WHAT YOU NEED TO DO — The listing below is to be copied exactly, with pictures excluded.

[PROVIDED RECORDS Boundary: Start]

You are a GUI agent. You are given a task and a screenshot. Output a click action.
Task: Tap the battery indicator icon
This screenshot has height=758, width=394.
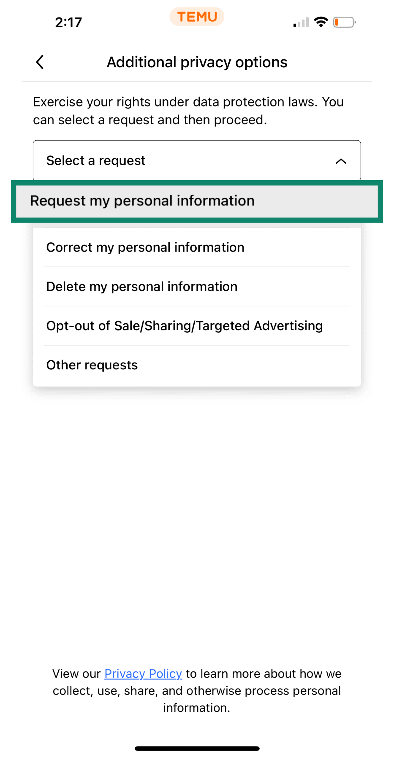point(343,22)

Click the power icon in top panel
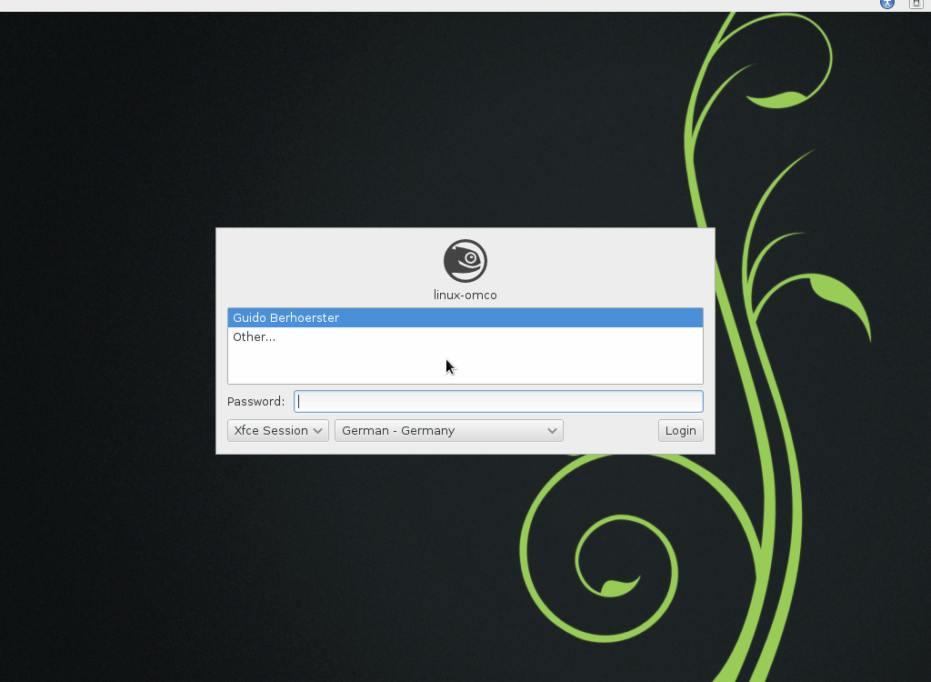point(916,4)
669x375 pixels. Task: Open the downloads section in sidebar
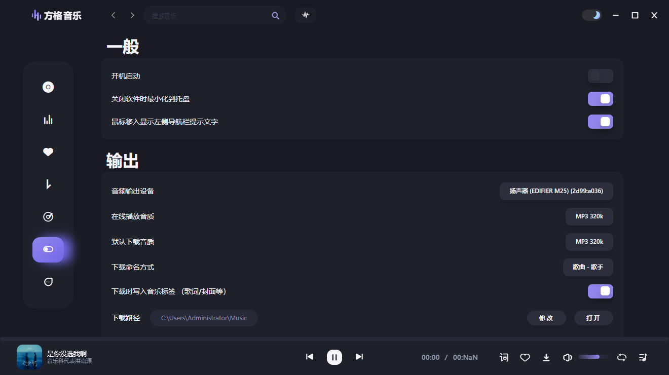tap(48, 184)
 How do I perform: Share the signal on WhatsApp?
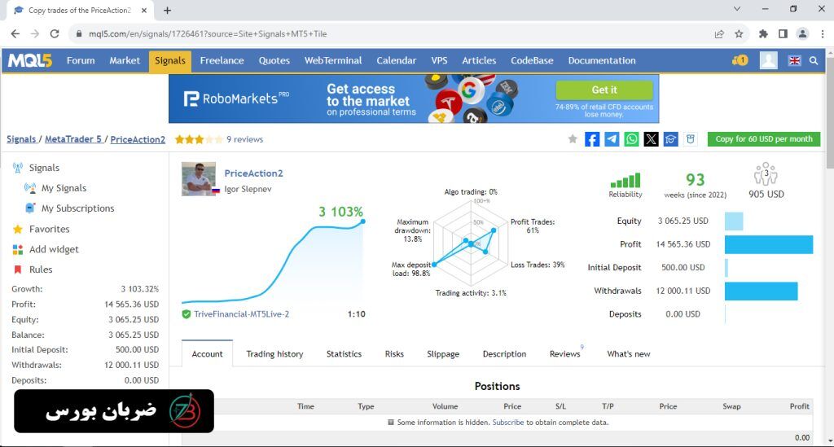click(631, 139)
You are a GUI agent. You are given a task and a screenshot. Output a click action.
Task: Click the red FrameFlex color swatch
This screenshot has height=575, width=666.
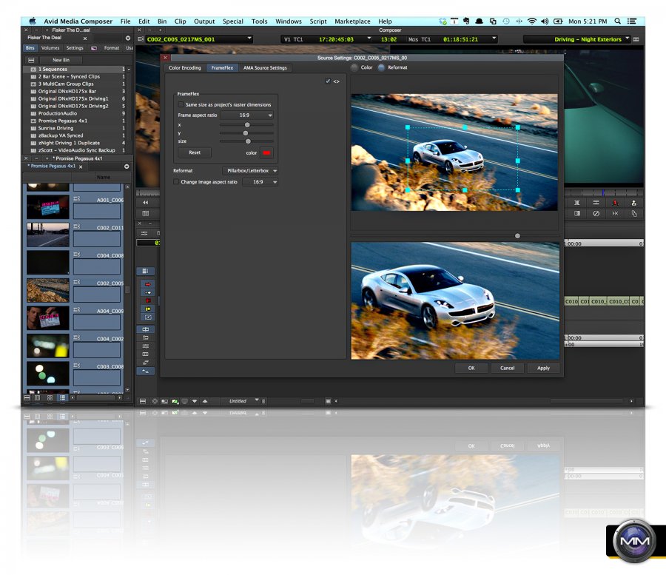coord(266,152)
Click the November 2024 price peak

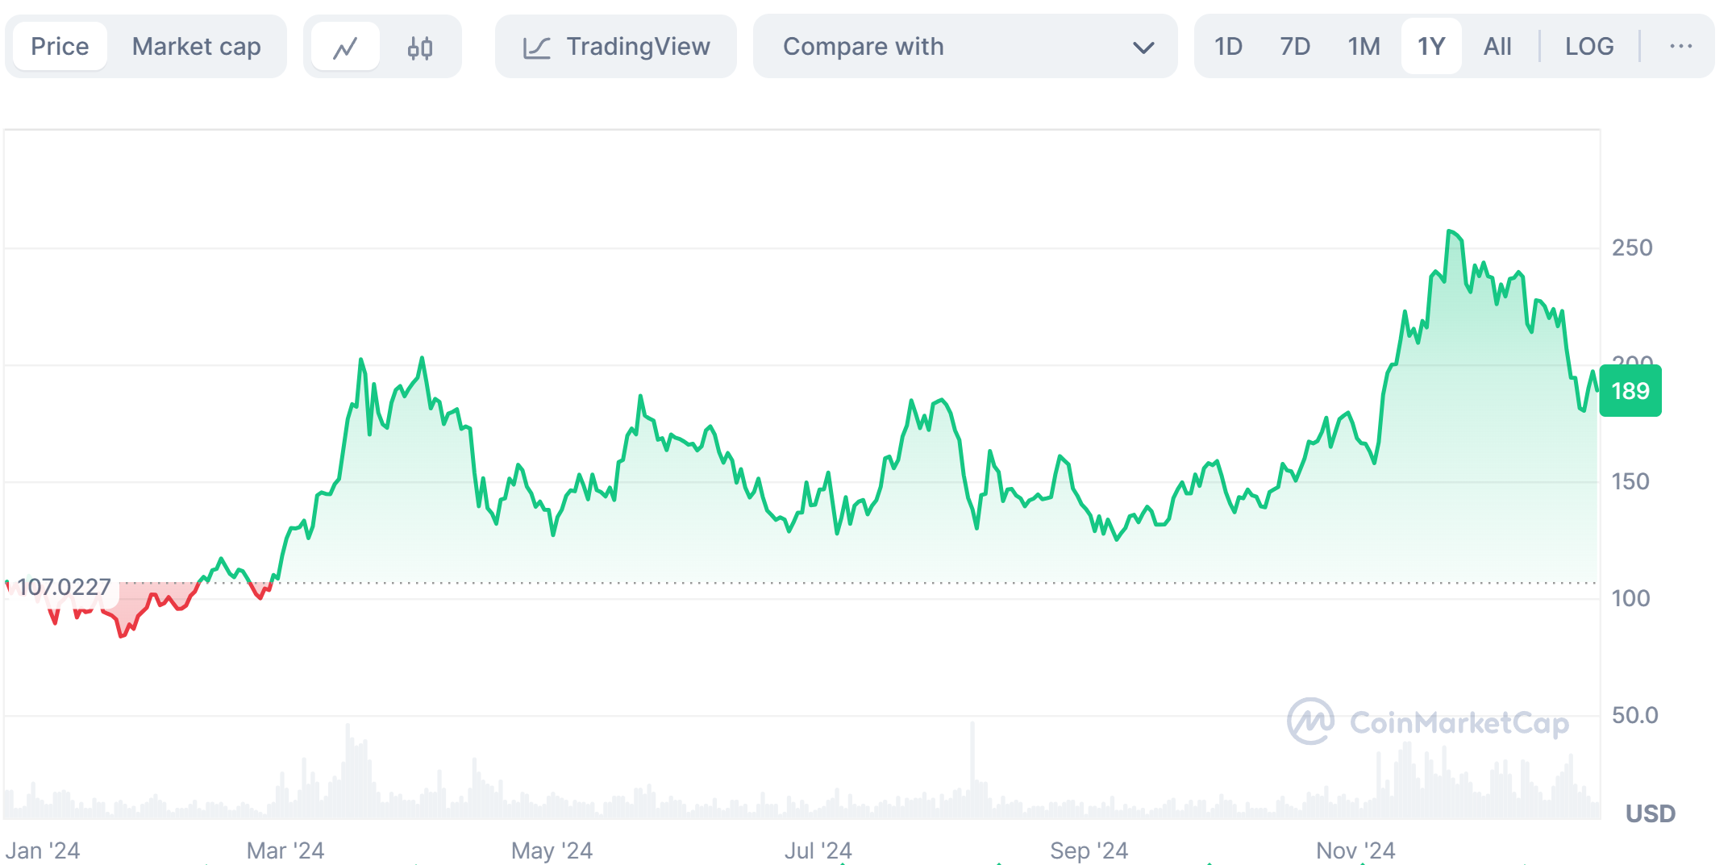pos(1450,232)
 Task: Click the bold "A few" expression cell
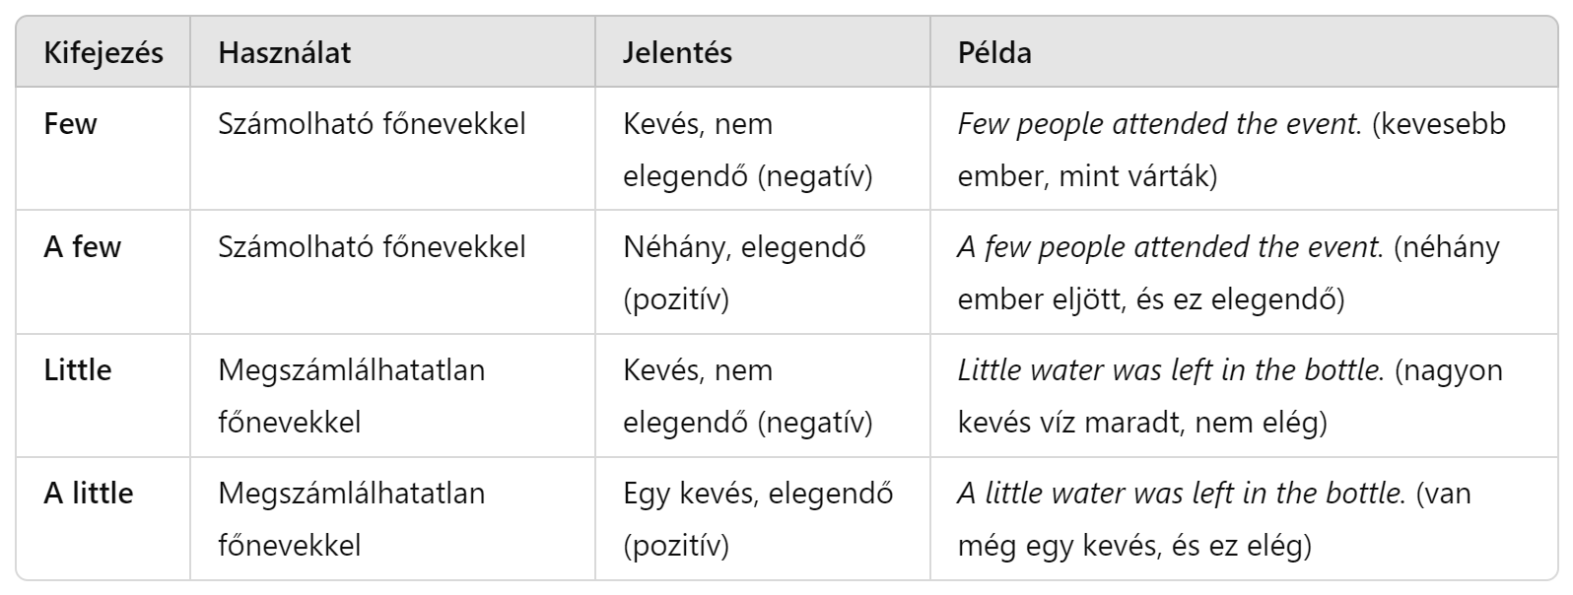(x=83, y=246)
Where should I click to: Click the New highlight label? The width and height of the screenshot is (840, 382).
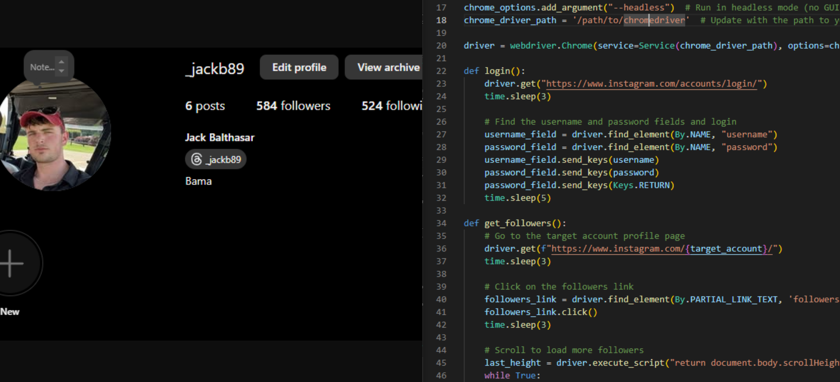(x=10, y=312)
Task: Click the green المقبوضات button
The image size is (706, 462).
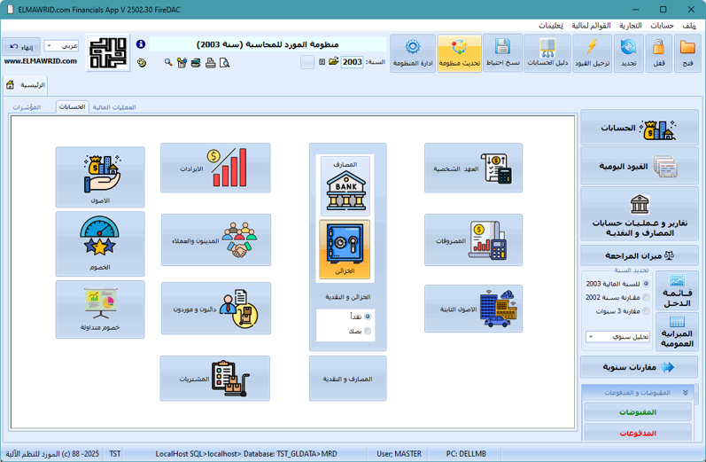Action: 638,412
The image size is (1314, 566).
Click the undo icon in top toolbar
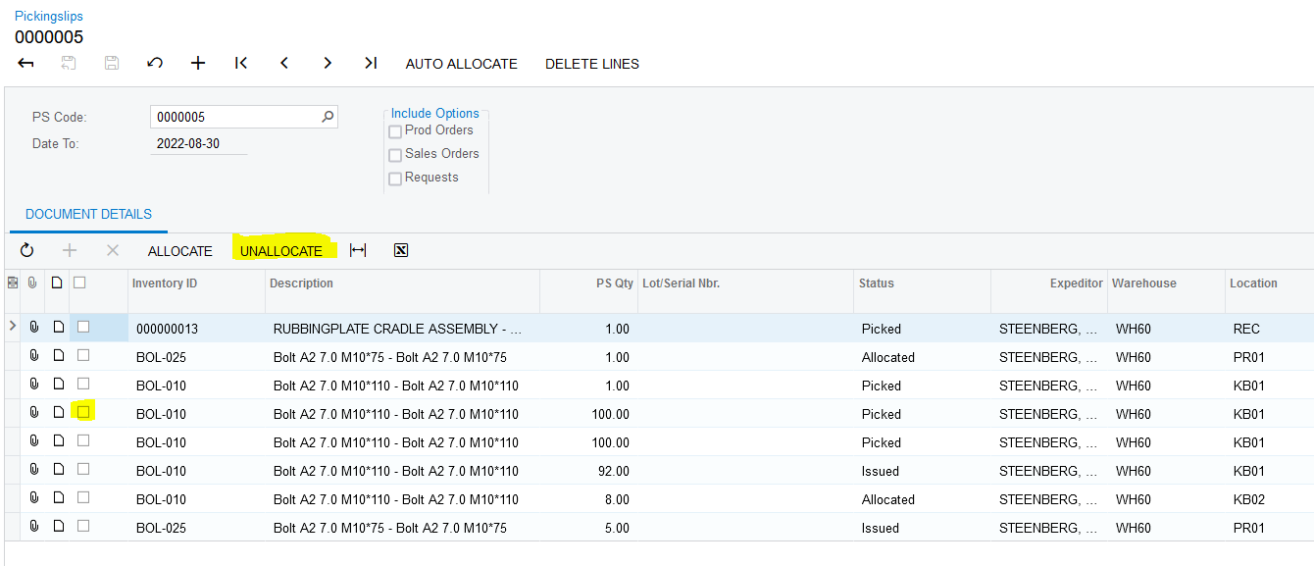(154, 64)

[PROVIDED RECORDS Boundary: End]

EXERCISE RESULT —
You are a GUI agent. You are given a task and a screenshot. Output a click action.
Task: Tap the battery indicator icon
This screenshot has height=758, width=394.
point(343,22)

Click the power icon in top panel
point(916,4)
669x375 pixels. Task: Open the downloads section in sidebar
tap(48, 184)
 How do I perform: Share the signal on WhatsApp?
click(631, 139)
You are a GUI agent. You are given a task and a screenshot. Output a click action.
Task: Click the red FrameFlex color swatch
This screenshot has height=575, width=666.
coord(266,152)
Click the November 2024 price peak

pos(1450,232)
 Task: Click the bold "A few" expression cell
(x=83, y=246)
Where should I click to: Click the New highlight label? The width and height of the screenshot is (840, 382).
(x=10, y=312)
Task: Click the green المقبوضات button
The image size is (706, 462).
Action: 638,412
The image size is (1314, 566).
Click the undo icon in top toolbar
(154, 64)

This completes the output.